MRI: Development of a mmWave-Networked Robotic Testbed for Multi-Agent AI Learning and Operations (Co-PI)

• National Science Foundation (NSF), Award CNS #2117822, $1,000,000, 2021-2025. PI: Dr. Dimitris Pados

This project aims to develop an experimental shared re-programmable platform that will provide robotics and research communities with an instrument that can be a catalyst in the field. The platform will advance research activities in the field of multi-agent AI, mmWave networking and communications. It will enable rapid testing and repeatable comparable evaluation of collaborative swarming operations and distributed sensing, positioning, timing, navigation, and communication developed by researchers at different institutions. To the best of the investigators’ knowledge) to recreate mobility and dynamism seen in real world scenarios it will be the first to allow thorough experimental evaluation of multifunction mmWave radios, and creates an opportunity to strengthen the on-going partnerships between researchers in mmWave networking and an industrial player that has been leading the development of mmWave and subTHz software-defined radios.
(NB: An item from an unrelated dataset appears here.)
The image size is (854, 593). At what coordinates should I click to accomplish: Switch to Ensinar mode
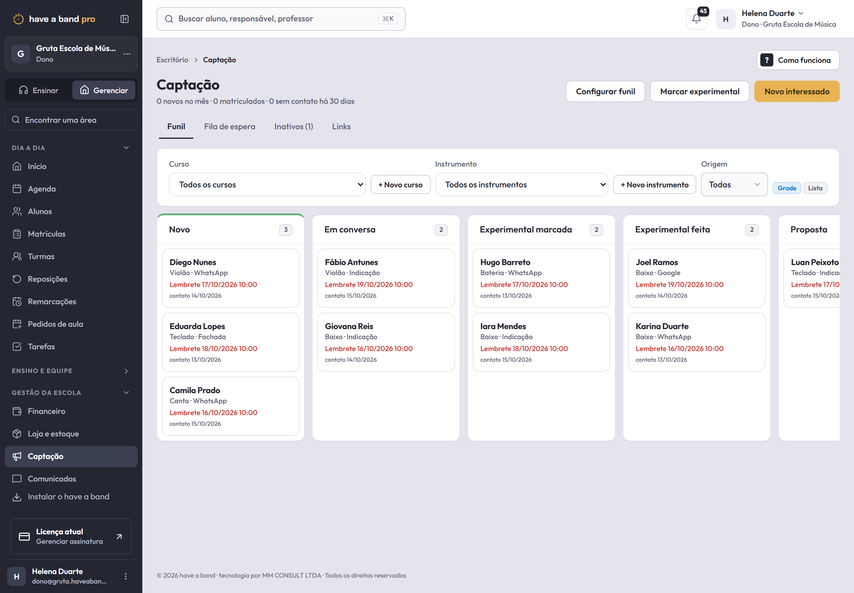(39, 90)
The platform offers a unique research and training opportunity for undergraduate and graduate students at Florida Atlantic University (FAU) for the potential to train information technology professionals and scientists with unique theoretical and system design skills in mmWave wireless networking, robotics, and multiple-agent AI operations. Indeed, it has the potential to become the experimental platform of choice for mmWave communications and networking and robotics research community. Moreover, researchers at other institutions will be allowed (and trained appropriately) to use the platform.

Collaborative Research: Autonomous Hierarchical Adaptive Dynamic Programming for Decision Making in Complex Environment (PI)

• National Science Foundation (NSF), Award ECCS #1947419, $253,297, 2019-2022.

The recent big wave of artificial intelligence (AI) not only provided tremendous advancements ranging from fundamental research to a wide range of exciting applications, but also presents enormous amounts of opportunities as well as challenges to the community. Among many of the AI techniques, adaptive dynamic programming and reinforcement learning (ADP/RL) is widely considered as one of the key methodologies for learning-based intelligent decision-making process.

The objective of this project is to develop an innovative autonomous hierarchical ADP/RL approach for decision making in complex environments. By autonomously providing a hierarchical representation of sub-goals for improved learning and exploration capability, the proposed research provides a new approach to systematically and adaptively develop an optimal multi-step hierarchical temporal abstraction sequence, rather than the one-step primitive action in traditional methods. The research method advances the foundations, principles, architectures, and algorithms for autonomous learning and hierarchical control, which will facilitate the capability of learning and generalization for decision-making. This project provides unique opportunities to attract and educate future professionals by bridging the connections of ADP/RL and energy systems, and for students to work on cutting-edge problems. The team consists of two PIs with strong collaborations and complementary expertise in computational intelligence, machine learning, autonomous control, and the smart grid.

CRII: CPS: A Self-Learning Intelligent Control Framework for Networked Cyber-Physical Systems (PI)

• • National Science Foundation (NSF), Award CNS #1947418, $174,365, 2019-2022.